*** Opening of Material provided ***

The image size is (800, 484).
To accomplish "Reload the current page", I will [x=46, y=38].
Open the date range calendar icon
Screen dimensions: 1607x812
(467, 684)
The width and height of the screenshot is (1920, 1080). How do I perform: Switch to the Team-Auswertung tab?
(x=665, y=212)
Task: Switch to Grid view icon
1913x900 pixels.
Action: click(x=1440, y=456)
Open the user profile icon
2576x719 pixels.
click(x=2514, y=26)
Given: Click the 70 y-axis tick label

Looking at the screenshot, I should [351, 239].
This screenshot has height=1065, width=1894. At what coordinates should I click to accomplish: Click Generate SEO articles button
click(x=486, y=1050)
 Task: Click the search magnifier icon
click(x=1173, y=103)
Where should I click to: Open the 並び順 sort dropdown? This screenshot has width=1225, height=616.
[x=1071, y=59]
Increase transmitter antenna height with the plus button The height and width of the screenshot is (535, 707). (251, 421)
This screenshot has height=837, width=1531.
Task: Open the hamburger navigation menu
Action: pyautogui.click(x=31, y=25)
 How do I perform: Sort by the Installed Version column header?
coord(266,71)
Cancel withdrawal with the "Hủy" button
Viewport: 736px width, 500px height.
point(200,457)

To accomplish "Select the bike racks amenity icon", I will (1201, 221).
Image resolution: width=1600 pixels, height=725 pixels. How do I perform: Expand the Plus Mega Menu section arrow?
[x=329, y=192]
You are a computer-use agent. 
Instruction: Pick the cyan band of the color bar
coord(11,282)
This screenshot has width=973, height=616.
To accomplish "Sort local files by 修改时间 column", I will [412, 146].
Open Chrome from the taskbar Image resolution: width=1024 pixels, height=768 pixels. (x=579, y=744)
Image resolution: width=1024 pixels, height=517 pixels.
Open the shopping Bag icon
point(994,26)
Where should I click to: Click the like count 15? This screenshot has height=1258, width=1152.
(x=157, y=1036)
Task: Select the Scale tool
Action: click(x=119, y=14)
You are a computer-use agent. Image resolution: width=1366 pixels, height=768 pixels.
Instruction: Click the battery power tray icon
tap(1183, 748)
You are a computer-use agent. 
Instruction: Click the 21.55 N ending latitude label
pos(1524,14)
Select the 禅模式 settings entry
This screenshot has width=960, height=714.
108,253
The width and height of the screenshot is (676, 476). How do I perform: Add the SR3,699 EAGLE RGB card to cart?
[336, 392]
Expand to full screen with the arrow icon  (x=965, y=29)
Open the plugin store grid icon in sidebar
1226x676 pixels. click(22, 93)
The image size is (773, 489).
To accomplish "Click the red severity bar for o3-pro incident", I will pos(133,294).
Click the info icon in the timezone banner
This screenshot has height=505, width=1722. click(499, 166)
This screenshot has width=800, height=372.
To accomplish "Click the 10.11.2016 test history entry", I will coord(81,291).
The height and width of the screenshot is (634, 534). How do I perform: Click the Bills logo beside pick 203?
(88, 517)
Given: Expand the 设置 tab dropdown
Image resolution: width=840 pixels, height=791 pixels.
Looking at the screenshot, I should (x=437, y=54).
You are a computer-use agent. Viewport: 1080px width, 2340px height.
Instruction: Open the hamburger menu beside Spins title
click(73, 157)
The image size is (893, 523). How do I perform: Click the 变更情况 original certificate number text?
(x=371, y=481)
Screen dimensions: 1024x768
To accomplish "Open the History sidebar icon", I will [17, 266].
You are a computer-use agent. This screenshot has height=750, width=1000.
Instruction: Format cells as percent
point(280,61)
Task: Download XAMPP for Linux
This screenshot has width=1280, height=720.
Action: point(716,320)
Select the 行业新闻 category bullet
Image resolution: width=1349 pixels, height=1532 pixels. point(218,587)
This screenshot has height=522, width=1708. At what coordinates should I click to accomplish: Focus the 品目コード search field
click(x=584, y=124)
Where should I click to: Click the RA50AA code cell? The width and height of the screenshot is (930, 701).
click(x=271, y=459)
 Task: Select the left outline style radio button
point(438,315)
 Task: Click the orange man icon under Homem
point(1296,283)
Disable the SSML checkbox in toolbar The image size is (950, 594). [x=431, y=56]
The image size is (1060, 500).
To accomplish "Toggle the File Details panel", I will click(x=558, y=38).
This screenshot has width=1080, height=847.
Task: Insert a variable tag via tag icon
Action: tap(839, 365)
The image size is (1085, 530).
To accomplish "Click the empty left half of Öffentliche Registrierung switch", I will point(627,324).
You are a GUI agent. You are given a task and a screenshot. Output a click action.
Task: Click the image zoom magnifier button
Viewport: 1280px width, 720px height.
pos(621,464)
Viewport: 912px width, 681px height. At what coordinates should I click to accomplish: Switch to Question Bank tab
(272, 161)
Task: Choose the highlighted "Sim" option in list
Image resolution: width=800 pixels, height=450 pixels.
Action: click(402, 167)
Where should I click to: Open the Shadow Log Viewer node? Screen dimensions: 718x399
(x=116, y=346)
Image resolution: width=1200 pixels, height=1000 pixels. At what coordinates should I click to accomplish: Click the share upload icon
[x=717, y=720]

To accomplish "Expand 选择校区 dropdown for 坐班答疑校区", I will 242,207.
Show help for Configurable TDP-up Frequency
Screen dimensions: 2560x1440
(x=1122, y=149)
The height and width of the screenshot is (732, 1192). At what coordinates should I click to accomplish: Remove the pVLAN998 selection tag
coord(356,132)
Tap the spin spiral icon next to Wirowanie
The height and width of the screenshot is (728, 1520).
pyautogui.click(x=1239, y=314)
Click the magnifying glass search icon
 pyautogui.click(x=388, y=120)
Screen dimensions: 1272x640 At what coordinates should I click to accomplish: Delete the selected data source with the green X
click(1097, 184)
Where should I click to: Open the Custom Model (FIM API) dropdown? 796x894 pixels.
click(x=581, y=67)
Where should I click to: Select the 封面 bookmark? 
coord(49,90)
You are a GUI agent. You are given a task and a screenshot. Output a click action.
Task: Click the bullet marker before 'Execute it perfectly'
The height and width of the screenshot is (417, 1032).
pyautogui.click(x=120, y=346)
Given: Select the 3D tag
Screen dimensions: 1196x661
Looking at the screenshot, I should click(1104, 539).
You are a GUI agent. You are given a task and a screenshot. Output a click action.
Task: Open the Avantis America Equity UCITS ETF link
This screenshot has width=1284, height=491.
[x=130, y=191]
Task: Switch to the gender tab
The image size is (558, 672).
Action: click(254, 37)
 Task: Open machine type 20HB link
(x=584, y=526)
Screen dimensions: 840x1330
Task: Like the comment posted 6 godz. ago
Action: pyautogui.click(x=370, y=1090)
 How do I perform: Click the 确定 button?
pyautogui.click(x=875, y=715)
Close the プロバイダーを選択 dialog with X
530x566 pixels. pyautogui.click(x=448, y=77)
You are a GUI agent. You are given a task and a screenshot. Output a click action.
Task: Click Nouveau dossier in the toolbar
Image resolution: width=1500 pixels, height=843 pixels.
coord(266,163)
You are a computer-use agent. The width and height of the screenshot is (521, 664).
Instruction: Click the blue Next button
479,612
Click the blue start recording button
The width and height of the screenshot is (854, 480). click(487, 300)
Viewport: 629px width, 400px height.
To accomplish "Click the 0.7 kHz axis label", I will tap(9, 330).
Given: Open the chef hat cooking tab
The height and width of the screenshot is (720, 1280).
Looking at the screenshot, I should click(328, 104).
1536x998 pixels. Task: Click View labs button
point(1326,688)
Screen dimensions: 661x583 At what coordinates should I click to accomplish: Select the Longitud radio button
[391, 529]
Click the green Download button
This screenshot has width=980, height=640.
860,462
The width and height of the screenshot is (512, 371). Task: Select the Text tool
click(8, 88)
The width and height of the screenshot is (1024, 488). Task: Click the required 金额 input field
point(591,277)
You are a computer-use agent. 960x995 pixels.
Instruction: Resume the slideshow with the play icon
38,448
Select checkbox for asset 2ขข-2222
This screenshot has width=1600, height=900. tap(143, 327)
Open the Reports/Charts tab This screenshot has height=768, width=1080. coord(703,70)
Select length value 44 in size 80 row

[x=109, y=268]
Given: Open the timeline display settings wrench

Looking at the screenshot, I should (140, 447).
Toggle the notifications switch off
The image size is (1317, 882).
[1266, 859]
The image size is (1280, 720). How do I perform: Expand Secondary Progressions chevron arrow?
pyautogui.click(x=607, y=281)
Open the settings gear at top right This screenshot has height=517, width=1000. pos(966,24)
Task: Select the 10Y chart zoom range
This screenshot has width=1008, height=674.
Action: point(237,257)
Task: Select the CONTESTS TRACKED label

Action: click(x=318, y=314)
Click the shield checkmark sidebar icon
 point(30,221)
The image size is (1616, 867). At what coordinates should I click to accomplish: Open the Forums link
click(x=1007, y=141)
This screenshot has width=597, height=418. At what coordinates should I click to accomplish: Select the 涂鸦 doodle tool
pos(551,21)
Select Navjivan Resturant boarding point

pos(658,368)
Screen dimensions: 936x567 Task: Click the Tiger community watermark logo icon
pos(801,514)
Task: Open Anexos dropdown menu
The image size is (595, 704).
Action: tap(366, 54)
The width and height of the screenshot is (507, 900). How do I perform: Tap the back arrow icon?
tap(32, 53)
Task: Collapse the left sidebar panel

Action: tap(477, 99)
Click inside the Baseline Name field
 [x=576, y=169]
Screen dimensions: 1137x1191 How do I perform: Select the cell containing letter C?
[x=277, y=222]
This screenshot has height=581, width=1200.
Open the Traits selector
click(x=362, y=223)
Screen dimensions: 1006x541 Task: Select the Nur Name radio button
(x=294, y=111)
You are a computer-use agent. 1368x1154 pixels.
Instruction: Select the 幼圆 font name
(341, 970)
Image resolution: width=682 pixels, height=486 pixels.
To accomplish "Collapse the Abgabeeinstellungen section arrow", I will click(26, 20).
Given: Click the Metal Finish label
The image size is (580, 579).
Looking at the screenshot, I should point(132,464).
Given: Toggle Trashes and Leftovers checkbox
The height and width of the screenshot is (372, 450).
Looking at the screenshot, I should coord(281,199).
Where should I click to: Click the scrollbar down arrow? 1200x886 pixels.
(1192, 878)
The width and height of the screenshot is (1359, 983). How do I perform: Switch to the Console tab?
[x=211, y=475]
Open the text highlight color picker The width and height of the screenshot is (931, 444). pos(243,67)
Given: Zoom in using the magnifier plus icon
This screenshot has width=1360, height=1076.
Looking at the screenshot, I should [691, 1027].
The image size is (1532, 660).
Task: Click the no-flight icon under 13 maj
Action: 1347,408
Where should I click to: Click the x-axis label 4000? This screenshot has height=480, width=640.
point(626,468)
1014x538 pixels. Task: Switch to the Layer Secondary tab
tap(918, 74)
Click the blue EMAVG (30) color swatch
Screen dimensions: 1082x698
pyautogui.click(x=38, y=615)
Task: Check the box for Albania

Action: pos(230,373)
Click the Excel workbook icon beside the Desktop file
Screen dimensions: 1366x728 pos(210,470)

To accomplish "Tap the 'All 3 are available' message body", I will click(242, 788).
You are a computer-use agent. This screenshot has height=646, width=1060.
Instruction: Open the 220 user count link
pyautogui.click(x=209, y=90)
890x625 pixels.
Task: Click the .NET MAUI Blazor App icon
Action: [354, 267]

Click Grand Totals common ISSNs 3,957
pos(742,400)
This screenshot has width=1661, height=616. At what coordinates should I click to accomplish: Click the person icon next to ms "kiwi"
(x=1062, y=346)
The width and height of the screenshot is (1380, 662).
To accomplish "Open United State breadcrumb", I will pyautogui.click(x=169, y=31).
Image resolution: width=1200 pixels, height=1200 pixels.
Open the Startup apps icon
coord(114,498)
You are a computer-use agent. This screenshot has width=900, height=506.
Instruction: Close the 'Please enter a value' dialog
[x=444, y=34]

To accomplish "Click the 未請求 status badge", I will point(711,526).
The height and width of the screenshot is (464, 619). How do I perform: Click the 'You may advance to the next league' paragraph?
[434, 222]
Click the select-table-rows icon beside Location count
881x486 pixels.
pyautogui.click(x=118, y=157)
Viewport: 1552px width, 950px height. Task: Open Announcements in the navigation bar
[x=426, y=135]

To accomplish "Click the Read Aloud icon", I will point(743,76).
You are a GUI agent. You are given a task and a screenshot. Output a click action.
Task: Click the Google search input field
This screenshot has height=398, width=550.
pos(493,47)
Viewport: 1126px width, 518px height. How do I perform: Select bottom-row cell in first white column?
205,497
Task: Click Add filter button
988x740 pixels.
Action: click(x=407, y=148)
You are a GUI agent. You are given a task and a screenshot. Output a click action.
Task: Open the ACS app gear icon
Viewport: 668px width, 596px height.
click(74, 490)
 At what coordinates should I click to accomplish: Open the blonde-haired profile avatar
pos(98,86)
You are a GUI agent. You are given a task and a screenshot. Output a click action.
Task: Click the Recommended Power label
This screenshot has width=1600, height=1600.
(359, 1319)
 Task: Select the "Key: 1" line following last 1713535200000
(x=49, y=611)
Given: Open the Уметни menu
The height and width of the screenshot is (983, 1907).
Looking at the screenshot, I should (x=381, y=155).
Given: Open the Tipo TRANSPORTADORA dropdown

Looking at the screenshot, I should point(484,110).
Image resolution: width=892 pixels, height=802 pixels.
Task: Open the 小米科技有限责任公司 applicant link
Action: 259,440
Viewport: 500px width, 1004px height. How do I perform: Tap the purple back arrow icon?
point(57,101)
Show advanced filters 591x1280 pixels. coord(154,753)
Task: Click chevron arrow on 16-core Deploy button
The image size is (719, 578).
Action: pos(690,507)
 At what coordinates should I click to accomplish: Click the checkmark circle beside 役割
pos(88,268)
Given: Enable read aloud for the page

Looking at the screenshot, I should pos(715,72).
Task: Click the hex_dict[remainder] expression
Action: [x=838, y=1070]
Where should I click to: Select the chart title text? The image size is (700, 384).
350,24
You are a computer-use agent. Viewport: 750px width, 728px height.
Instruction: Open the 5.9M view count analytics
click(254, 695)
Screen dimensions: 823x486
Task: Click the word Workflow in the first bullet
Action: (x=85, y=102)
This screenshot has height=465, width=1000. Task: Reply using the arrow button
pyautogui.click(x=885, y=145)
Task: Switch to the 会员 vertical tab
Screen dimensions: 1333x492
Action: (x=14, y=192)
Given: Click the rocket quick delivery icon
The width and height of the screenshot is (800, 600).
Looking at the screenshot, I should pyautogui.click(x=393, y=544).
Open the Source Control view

*** Close of Material provided ***

* _Exercise_
Output the line containing "You are a computer-use agent. Viewport: 750px" and all lines after it to the end of the records, exactly as given.

* _Completed exercise_
You are a computer-use agent. Viewport: 750px width, 728px height.
Instruction: Open the 5.9M view count analytics
click(254, 695)
Screen dimensions: 823x486
Task: Click the word Workflow in the first bullet
Action: (x=85, y=102)
This screenshot has height=465, width=1000. Task: Reply using the arrow button
pyautogui.click(x=885, y=145)
Task: Switch to the 会员 vertical tab
Screen dimensions: 1333x492
Action: (x=14, y=192)
Given: Click the rocket quick delivery icon
The width and height of the screenshot is (800, 600).
Looking at the screenshot, I should pyautogui.click(x=393, y=544).
Open the Source Control view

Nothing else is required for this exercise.